* What is required: All the entries need to be duplicated exactly, with the pictures omitted.

*** Opening Records shown ***

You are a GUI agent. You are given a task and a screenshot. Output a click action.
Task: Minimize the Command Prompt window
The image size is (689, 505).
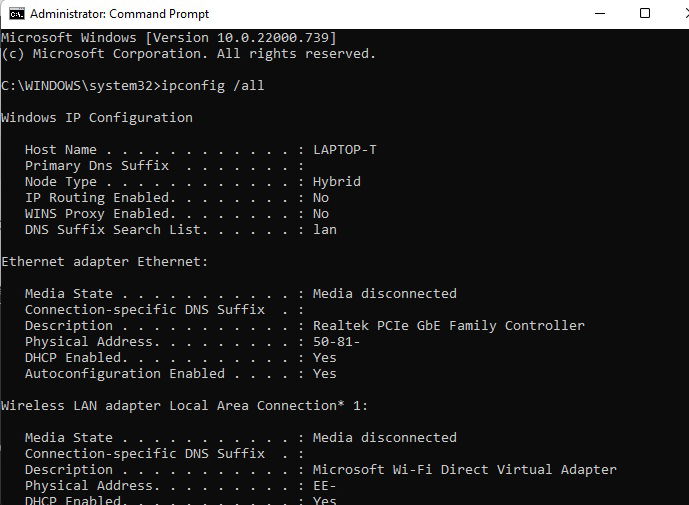point(599,14)
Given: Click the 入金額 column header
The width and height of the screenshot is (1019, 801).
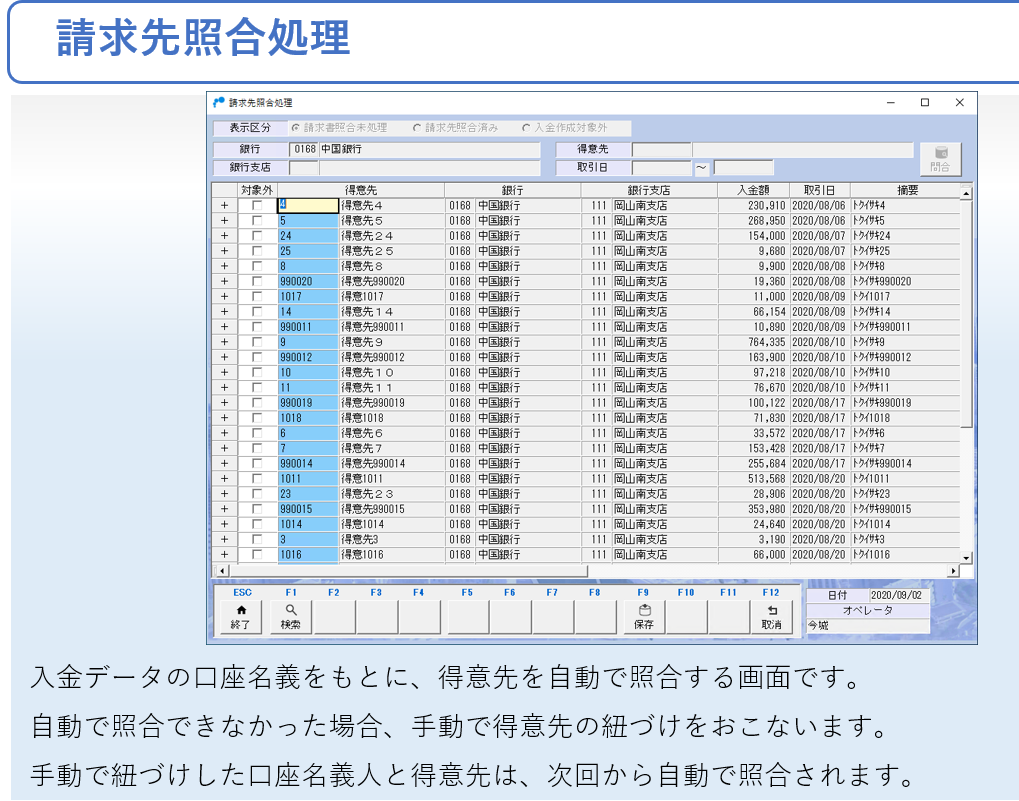Looking at the screenshot, I should tap(753, 190).
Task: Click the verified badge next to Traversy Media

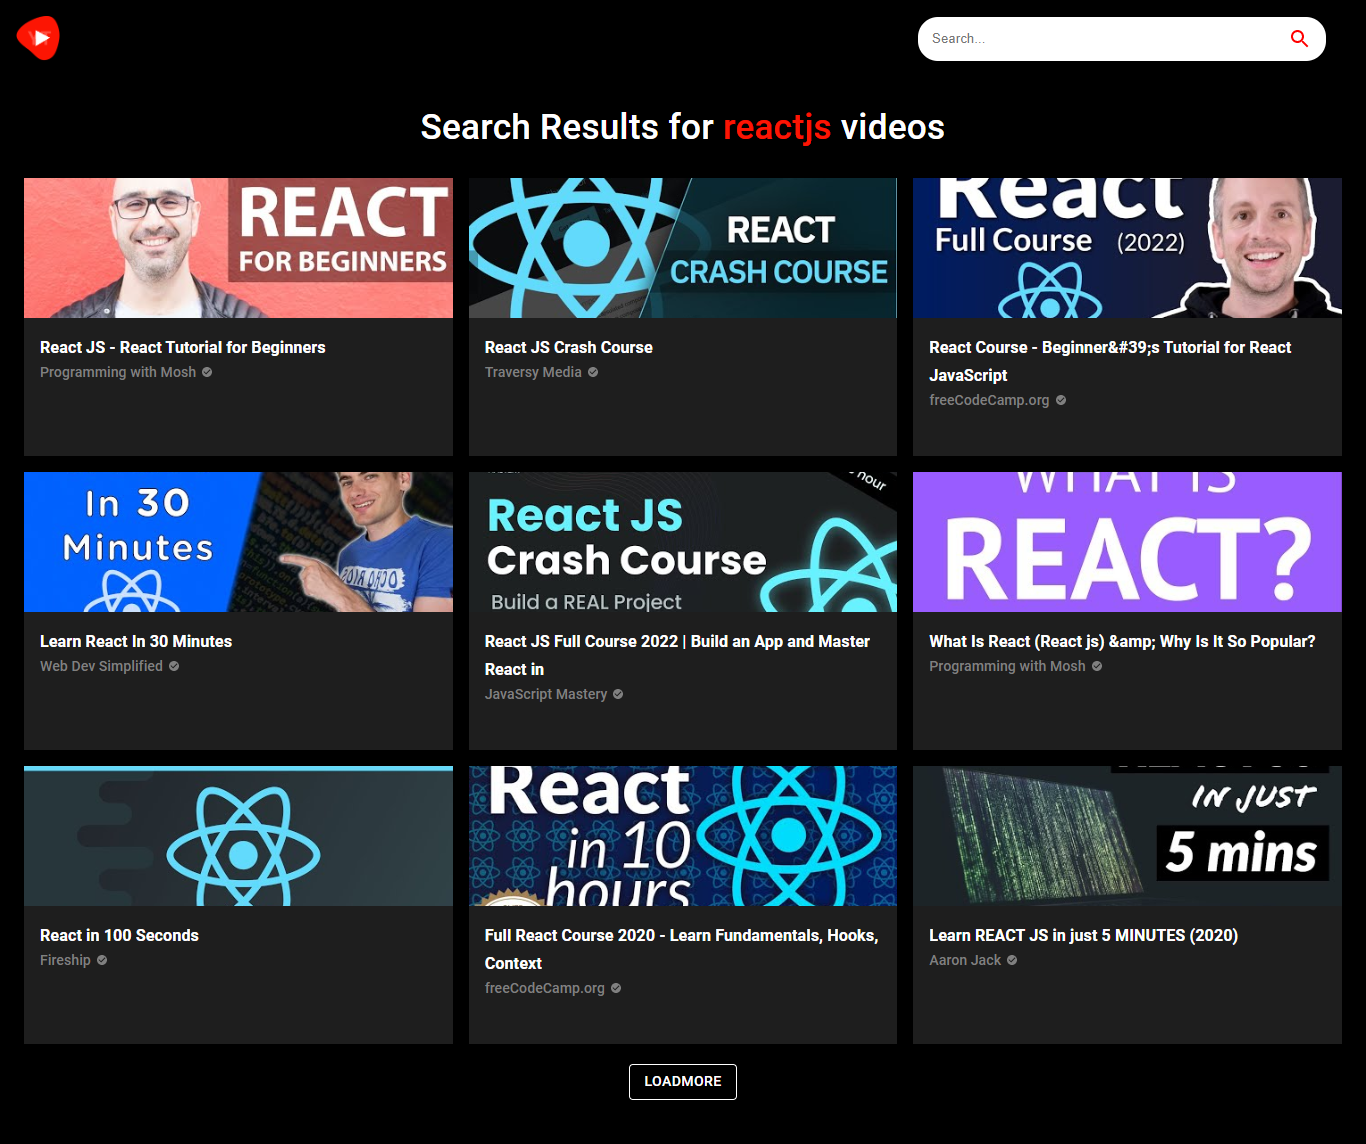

*** Closing Records shown ***

* Written answer:
You are a GUI agent. You are given a task and a screenshot. Output a click action.
Task: Minimize the Command Prompt window
The image size is (689, 505).
point(599,14)
Given: Click the 入金額 column header
The width and height of the screenshot is (1019, 801).
Looking at the screenshot, I should tap(753, 190).
Task: Click the verified badge next to Traversy Media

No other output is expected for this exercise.